Dennis Gonzalez, the Compete Improvisational Artist
Dennis Gonzalez doesn't just play the trumpet, or the cornet. And
he doesn't just play well. He imbues every session and date as a
leader with a certain wholeness of concept. It is a matter of grasping
the possibilities inherent in a particular musical aggregation at a
particular point and helping things run their course.
You can hear that clearly in The Great Bydgoszcz Concert, a very productive live date he recorded with a quartet in Poland last year. There is a nice fit between the pieces chosen (originals by the band plus an Ornette Coleman piece and one by the late Polish jazz composer Krzysztof Komeda) and the personality of the band. The result is a long program of no-B.S. modern jazz in a post-Ornette framework ("post-" here designating "following in the wake of," not "negating or going elsewhere after a style has exhausted itself").

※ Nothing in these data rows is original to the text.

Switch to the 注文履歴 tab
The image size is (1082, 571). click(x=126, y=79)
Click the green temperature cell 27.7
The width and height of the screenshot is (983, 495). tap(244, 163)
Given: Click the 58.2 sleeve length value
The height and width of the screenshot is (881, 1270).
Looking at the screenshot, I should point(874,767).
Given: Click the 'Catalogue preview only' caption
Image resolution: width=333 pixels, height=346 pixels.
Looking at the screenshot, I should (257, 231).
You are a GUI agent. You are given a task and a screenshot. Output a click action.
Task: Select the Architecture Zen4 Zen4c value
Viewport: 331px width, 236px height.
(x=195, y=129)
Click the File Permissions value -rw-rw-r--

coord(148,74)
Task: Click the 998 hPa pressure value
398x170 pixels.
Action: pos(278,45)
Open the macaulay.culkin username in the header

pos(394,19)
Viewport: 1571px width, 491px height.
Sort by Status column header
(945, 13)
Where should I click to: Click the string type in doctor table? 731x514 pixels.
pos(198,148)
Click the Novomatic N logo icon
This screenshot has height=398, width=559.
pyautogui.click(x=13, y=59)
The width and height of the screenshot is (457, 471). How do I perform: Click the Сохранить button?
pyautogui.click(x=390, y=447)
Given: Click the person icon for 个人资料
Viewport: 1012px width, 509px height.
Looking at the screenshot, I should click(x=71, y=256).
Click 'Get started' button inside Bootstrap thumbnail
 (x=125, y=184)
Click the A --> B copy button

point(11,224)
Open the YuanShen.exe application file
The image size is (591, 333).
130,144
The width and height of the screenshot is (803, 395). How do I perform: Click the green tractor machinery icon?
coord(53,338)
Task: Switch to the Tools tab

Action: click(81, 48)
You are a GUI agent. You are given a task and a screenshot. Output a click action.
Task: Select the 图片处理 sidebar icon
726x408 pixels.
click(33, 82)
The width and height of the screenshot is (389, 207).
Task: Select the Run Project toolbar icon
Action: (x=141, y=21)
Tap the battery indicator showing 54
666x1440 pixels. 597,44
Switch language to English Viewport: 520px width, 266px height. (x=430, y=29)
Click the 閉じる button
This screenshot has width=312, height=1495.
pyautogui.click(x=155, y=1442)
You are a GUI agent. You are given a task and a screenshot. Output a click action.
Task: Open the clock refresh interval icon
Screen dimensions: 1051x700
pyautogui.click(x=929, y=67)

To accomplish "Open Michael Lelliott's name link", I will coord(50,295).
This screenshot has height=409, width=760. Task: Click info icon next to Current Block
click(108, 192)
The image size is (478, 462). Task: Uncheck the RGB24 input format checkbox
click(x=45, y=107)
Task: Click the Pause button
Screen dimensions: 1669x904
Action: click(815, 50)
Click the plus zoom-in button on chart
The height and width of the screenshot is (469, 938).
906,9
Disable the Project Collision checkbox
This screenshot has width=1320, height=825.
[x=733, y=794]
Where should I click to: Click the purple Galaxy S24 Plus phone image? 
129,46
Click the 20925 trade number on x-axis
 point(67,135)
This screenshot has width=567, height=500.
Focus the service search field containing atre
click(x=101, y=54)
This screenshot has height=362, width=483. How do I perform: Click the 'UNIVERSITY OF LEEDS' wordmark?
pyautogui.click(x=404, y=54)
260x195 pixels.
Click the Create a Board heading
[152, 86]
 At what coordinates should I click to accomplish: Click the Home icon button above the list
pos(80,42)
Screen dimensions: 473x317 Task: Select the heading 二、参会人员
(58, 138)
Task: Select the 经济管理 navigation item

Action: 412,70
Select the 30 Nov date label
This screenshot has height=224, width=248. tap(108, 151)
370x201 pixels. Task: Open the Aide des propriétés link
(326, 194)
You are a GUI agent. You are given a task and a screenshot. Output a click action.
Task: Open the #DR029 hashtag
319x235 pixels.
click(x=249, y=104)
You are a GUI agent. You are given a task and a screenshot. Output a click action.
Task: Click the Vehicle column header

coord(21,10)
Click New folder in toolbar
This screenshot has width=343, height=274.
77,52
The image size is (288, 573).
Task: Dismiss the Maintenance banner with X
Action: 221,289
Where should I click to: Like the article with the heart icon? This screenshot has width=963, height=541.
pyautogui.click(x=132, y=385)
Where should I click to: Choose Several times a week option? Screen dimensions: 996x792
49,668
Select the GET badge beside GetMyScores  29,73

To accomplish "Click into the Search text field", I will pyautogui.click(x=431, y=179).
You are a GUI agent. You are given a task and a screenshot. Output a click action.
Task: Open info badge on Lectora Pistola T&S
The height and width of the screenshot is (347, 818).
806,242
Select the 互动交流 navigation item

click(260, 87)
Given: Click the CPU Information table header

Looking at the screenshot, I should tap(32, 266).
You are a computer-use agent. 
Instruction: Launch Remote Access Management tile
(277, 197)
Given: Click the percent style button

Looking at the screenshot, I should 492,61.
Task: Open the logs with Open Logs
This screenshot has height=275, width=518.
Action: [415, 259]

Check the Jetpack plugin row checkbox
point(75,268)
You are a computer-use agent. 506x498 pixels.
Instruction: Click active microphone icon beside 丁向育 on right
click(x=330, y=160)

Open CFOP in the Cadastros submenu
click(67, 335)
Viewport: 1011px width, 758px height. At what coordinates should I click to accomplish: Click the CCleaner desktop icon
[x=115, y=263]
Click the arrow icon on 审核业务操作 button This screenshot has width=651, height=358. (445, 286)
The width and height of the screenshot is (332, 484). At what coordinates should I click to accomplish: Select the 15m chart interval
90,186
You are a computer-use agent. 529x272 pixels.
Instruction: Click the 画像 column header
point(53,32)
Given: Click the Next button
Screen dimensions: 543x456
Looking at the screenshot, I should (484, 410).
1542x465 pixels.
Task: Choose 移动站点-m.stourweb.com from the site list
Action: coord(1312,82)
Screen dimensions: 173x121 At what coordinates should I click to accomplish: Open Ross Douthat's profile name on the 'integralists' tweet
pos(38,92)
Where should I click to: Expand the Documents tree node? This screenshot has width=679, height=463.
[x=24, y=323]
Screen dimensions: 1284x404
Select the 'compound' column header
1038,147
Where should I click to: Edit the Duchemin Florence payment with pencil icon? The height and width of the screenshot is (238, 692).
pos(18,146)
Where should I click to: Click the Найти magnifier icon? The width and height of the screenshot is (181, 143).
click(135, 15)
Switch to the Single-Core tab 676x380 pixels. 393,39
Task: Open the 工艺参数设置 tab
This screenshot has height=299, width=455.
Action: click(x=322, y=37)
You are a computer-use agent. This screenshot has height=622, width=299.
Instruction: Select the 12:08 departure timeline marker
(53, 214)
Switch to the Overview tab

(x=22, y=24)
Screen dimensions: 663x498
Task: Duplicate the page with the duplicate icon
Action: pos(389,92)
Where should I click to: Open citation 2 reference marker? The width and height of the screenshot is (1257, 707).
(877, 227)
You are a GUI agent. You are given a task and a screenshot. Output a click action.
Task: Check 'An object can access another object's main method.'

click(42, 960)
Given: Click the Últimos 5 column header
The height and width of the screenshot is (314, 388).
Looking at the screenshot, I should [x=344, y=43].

The band has real strengths. It's the union of his long-running Yells at Eels Trio with Rodrigo Amado. Dennis is the sort of trumpeter that never seems to run out of ideas or resort to personal pet phrases. Like a good conversationalist, he finds something interesting to say on the theme at hand. He also shows his affinity with Don Cherry and Bill Dixon here, in the sense that he too can construct lucid lines with a folksy trumpet sound that is all his. Rodrigo Amado shows on this date that we may have been missing something, that he is a tenor man who has built an edifice from a musical language he himself has forged out of the modern zeitgeist of what has been laid down in the music since 1960. Such music making is most welcome in an age where imitation may be flattery but does little to move the music forward.
Dennis has found a powerful rhythm team in his two sons, Aaron and Stefan on acoustic bass and drums, respectively. They have no small amount of responsibility for the success of this session. In part one can hear the Haden-Blackwell nexus at work, but only referentially. It's what they do with those initial models that counts.
I tend to think that everything Dennis Gonzalez does is worthwhile. But even if you are not a Gonzalez completist, The Great Bydgoszcz Concert is one of his very best to date, and so perhaps you will want to hear it.